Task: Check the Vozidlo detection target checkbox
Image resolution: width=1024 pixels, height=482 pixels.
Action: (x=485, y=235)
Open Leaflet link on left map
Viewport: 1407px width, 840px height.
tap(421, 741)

§ **SET TASK**:
Recast all of the material above as a numbered list, one line per item, and drop any blank lines.

§ **RESULT FOR THIS EXERCISE**:
1. Task: Check the Vozidlo detection target checkbox
2. Image resolution: width=1024 pixels, height=482 pixels.
3. Action: (x=485, y=235)
4. Open Leaflet link on left map
5. Viewport: 1407px width, 840px height.
6. tap(421, 741)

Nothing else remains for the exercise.